After obtaining my high school diploma, I left Hawaii for Northeastern University in Boston.
It was during my freshman year in college that my grandfather passed away. A veteran of the Vietnam war, my grandfather lived in the countryside of southern Vietnam. When he became sick, he had to travel to a local clinic which referred him to a hospital that was an additional five hours away. With no other options, he was forced to go to the hospital, where he was diagnosed with an early stage of liver cancer. He was misinformed of the severity of his cancer, was prescribed oral medicine, and was told to return in two months. With no additional resources to fully understand his condition, my grandfather trusted the doctors’ recommendations, unaware that cancer had no cure.
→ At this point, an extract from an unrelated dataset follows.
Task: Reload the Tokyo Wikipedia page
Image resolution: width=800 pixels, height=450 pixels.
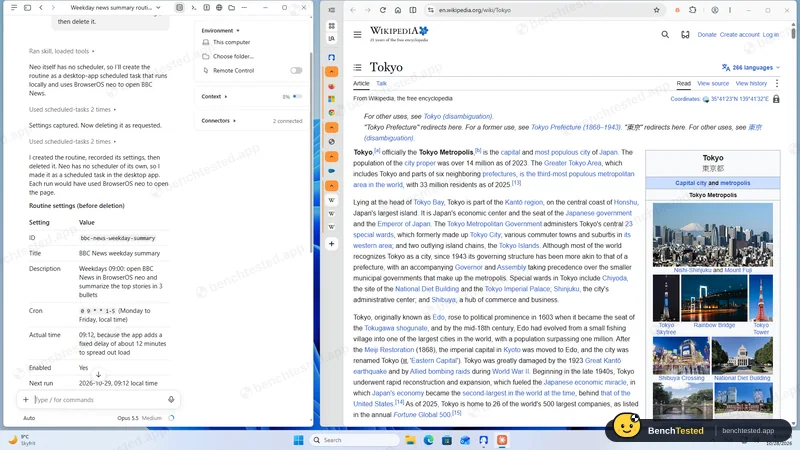Action: click(x=383, y=10)
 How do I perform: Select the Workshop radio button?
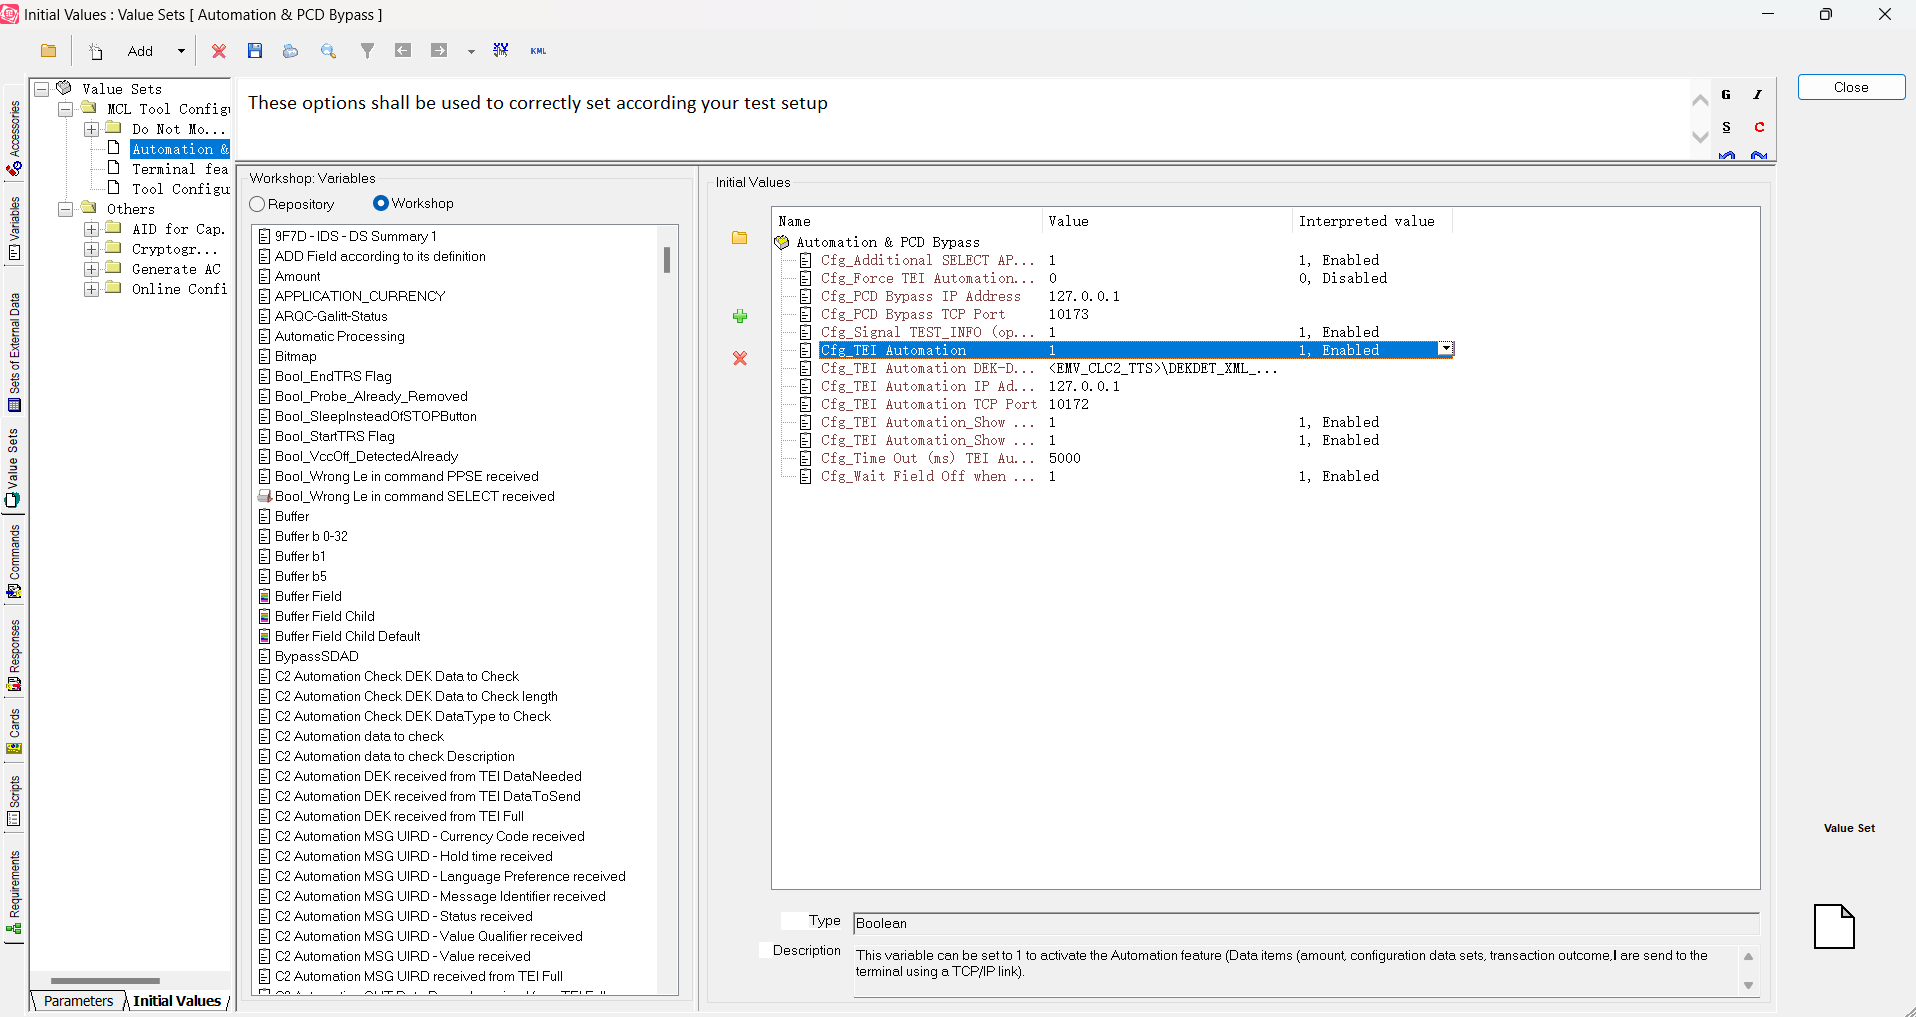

He returned to the hospital a few weeks later and was informed that the cancer had spread to his colon. Unfortunately, my grandfather passed away several months later. Although I am unable to comment on the doctor’s intentions, my grandfather’s death could have been avoided if he had the resources to help him understand the severity of his disease and his treatment options. In underdeveloped countries, there are many disparities that obstruct proper access to both healthcare and healthcare information. My grandfather’s tale is a common story that has taken the lives of those living in similar conditions. Since my grandfather’s passing, I have lost a great uncle and a great aunt to similar fates. Their stories are one of my main motivations to improve access to healthcare and resources that are vital for older adults and their families.
To understand the geriatric landscape in the US, I accepted an internship position at The John A. Hartford Foundation. The Foundation focused on improving the lives of older adults, specifically in three primary focus areas: age-friendly health systems, family caregiving, and serious illness and end of life care. As an intern, I was involved in both research and marketing efforts, which meant it was one of my primary responsibilities to advocate and to promote the Foundation’s efforts in these three focus areas. I learned about the strengths of communication as these articles brought people together to support a common cause. It was comforting to see that people were understanding the growing concern for the field of geriatrics as these articles were picked up and mentioned by media outlets such as The New York Times and The Huffington Post. My tenure at The John A. Hartford Foundation was pivotal in my comprehension of the geriatric landscape in the United States.
Throughout my entire life, I have been impacted and helped by older adults. As I start this new chapter of my life with the Diverse Elders Coalition, I am happy to be in a position to give back and help improve the lives of ethnically and racially diverse older adults who represent my family and me.
The opinions expressed in this article are those of the author and do not necessarily reflect those of the Diverse Elders Coalition.